Natural History | The strange world of the spiny clan

The size, symmetry, and bright colors of starfish attract attention, and of all the strange animals in the inter-tidal zone, starfish are among the strangest. When we meet children on the beach, starfish always lead to the most questions.

By Russel Barsh and Madrona Murphy

The size, symmetry, and bright colors of starfish attract attention, and of all the strange animals in the inter-tidal zone, starfish are among the strangest. When we meet children on the beach, starfish always lead to the most questions.

The most frequently asked question is why the commonly seen, five-armed ochre star comes in so many colors. Purple to pink, orange and tan, ochre stars are all a single species. Ochre stars are not alone. Only one starfish species that you are likely to see in inter-tidal zone is always the same color: the short-spined star is always a conspicuous bright pink.

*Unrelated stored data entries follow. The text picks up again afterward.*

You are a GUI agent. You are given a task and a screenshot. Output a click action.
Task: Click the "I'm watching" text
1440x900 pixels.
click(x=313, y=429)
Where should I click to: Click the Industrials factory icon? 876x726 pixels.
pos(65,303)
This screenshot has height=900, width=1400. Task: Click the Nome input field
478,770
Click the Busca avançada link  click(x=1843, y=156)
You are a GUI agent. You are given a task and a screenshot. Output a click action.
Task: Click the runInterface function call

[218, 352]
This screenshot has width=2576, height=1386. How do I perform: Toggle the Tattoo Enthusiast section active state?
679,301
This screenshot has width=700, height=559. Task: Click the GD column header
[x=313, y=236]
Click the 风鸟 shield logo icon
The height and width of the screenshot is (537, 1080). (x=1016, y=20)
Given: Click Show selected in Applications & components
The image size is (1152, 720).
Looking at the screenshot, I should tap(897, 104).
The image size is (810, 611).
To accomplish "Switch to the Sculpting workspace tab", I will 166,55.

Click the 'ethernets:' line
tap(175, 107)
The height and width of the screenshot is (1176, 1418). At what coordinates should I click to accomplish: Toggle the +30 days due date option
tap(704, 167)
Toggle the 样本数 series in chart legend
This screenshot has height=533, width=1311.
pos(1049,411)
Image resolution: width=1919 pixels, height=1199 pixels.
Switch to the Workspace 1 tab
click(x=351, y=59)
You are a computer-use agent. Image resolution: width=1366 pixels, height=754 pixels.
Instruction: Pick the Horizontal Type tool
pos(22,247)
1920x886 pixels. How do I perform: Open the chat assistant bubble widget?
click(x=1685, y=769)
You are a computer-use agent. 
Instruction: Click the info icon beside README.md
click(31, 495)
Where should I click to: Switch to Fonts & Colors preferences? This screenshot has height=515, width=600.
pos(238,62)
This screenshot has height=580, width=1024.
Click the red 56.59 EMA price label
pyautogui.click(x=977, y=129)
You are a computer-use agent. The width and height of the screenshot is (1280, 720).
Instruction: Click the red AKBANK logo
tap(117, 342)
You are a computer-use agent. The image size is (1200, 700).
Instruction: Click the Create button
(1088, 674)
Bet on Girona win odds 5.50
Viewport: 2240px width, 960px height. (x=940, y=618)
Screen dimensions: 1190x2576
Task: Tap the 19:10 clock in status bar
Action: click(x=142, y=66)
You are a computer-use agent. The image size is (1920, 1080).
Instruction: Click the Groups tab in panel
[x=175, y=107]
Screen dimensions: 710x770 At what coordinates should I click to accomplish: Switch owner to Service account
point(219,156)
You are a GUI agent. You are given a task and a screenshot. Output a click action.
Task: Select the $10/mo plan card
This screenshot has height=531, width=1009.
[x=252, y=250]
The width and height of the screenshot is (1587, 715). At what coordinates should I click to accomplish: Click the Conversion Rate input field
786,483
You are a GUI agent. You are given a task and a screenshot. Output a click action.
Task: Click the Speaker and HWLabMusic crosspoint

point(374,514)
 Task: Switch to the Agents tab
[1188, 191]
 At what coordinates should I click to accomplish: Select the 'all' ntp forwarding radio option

Many hypotheses have been tested and failed to find a function for starfish color variation.  Since starfish cannot see color (starfish have eyespots on the tips of their arms but they only sense light levels), color variation cannot influence the way starfish interact with each other.  In other marine species, color is used for camouflage, but starfish colors actually make them more conspicuous. Is color a warning to potential predators? Many starfish produce saponins (soap-like compounds) that make them bad tasting, if not toxic.  But why is a single starfish species multi-colored? Is one bright color not enough?

Color variation might confuse predators. What eats starfish? Other starfish, such as two of our largest, 12 to 24 armed starfish – soft and spiny sunflower stars and leathery red Dawson’s sun stars. Astonishingly, seagulls sometimes tear arms off of starfish, or even swallow starfish whole – an amazing but uncommon sight.

Most of our shallow-water starfish eat mollusks such as clams, mussels, limpets and snails, however. They can crush thin shells with their five teeth, or grasp a clam in their arms and slowly apply pressure until the clam’s adductor muscle – the muscle that holds clamshells closed – is exhausted: a kind of arm wrestling match.

Starfish can even evert their stomachs and exude digestive enzymes into a partially opened clam, making it easier to open by converting the insides of the clam into chowder!

Short-spined stars, sand stars and sunflower stars can use their arms to excavate clams buried in sand or mud. Sunflower stars sometimes congregate and troop along the sea floor, leaving behind barren sands dotted with small pits and bits of clamshell.  While sun star barrens look lifeless, the effect is temporary. Sun stars may serve the same kind of function as wildfires or windstorms in forests, opening ground for re-colonization by other species.

But how do starfish “walk” on the bottom?  We are used to seeing starfish at rest, firmly attached to a surface. But starfish are not very dense, and they do not need a lot of energy to move when they want to, propelled by thousands of tiny tube feet with suction cups on their tips. Tube feet are hydraulic: they are moved by pumping water into them and out again. Ochre stars move rather slowly (about a foot per minute), but sunflower stars hit their stride at about three times that speed, and there is one report of sand stars traveling at an astounding nine feet per minute.

Can starfish grow arms back? Generally yes. Many starfish, including the sand stars and sunflower stars found around the islands, can discard (autotomize) an arm to escape a predator. Some starfish can regenerate a new body from a single detached arm.  There is even a tropical starfish genus (Linckia) that reproduces by detaching its arms!

Even with the power of regeneration, starfish do not live forever. Our common ochre star is one of the longest-lived species, with a potential life span of about 30 years.

As a group, starfish are likely to survive, if not benefit from, climate change and ocean acidification. Clams, snails and other mollusks must use a lot of energy to build, maintain and enlarge shells made of calcium carbonate, which dissolves in acid.  Like us, starfish have a protective outer layer of skin. Although starfish skin is stiffened by small bits of calcium carbonate called ossicles, ossicles are surrounded by tissue like our bones, not simply exposed to the environment. On the other hand, the mollusks that starfish eat will be easier to open, if ocean acidification weakens their shells!